Uses dplyr operations to aggregate data. Because of this approach, the calculations automatically run inside the database if `data` has a database or sparklyr connection. The `class()` of such tables in R are: tbl_sql, tbl_dbi, tbl_spark
Usage
db_compute_count(data, x, ..., y = n())Value
An ungrouped data.frame with the discrete variable and one or more aggregation columns. The first column is the grouping variable (x), followed by the aggregated values.
Examples
# \dontrun{
library(DBI)
library(dplyr)
con <- dbConnect(duckdb::duckdb(), ":memory:")
db_mtcars <- copy_to(con, mtcars, "mtcars")
# Returns the row count per am
db_mtcars |>
db_compute_count(am)
#> # A tibble: 2 × 2
#> am `n()`
#> <dbl> <dbl>
#> 1 0 19
#> 2 1 13
# Returns the average mpg per am
db_mtcars |>
db_compute_count(am, mean(mpg))
#> Warning: Missing values are always removed in SQL aggregation functions.

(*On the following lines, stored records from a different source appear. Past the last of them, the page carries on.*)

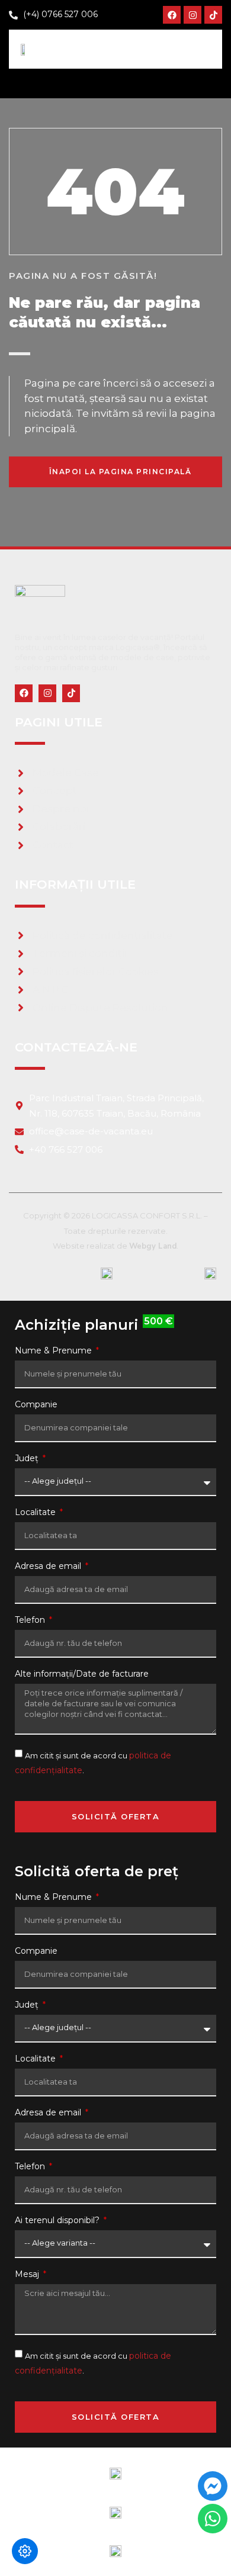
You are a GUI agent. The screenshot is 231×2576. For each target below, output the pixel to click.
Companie (36, 1405)
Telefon (31, 1620)
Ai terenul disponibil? (58, 2221)
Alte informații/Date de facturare (82, 1674)
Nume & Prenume (54, 1351)
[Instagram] (192, 15)
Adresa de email (49, 1566)
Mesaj (28, 2274)
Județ (28, 1459)
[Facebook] (172, 15)
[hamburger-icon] (203, 49)
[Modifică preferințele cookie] (25, 2551)
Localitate (36, 1512)
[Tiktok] (213, 15)
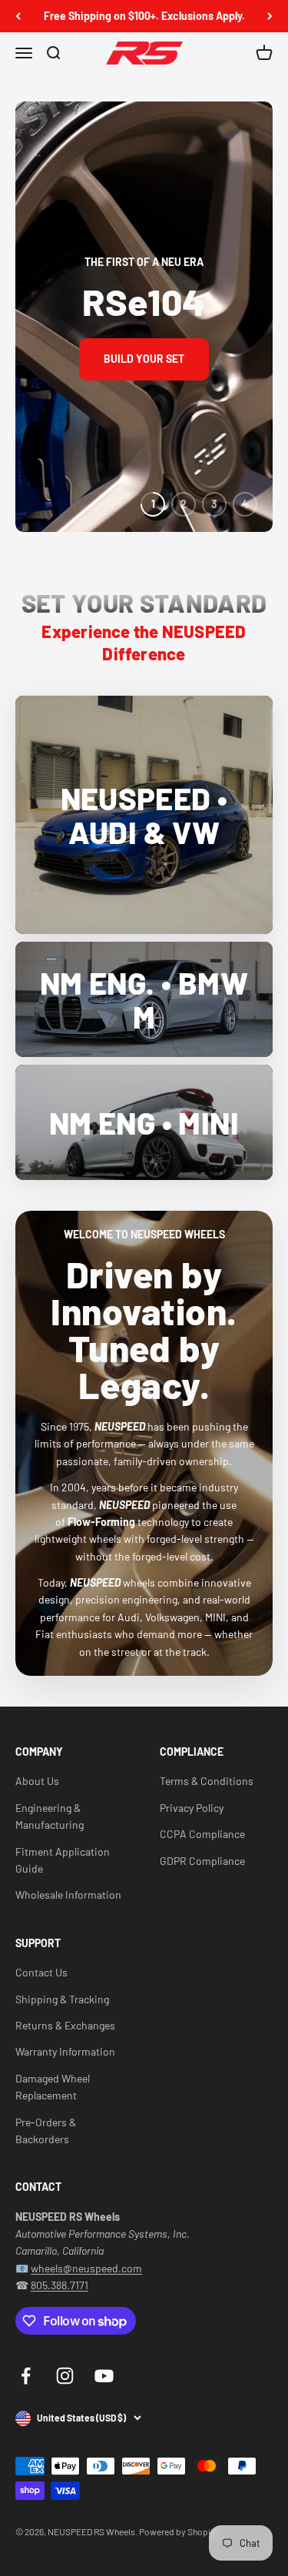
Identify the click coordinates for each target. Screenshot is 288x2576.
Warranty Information (65, 2051)
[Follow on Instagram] (65, 2375)
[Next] (270, 16)
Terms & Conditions (206, 1780)
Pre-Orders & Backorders (45, 2131)
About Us (37, 1780)
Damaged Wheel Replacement (52, 2087)
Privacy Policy (191, 1807)
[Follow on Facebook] (25, 2375)
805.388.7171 (59, 2285)
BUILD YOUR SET (144, 358)
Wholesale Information (68, 1894)
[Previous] (18, 16)
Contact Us (41, 1972)
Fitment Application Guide (62, 1860)
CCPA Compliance (202, 1833)
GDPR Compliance (202, 1860)
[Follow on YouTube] (104, 2375)
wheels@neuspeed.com (86, 2268)
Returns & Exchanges (65, 2025)
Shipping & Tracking (62, 1999)
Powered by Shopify (178, 2531)
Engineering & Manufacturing (49, 1816)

#> Use `na.rm = TRUE` to silence this warning
#> This warning is displayed once every 8 hours.
#> # A tibble: 2 × 2
#> am `mean(mpg)`
#> <dbl> <dbl>
#> 1 0 17.1
#> 2 1 24.4
# Returns the average and sum of mpg per am
db_mtcars |>
db_compute_count(am, mean(mpg), sum(mpg))
#> # A tibble: 2 × 3
#> am `mean(mpg)` `sum(mpg)`
#> <dbl> <dbl> <dbl>
#> 1 0 17.1 326.
#> 2 1 24.4 317.
dbDisconnect(con)
# }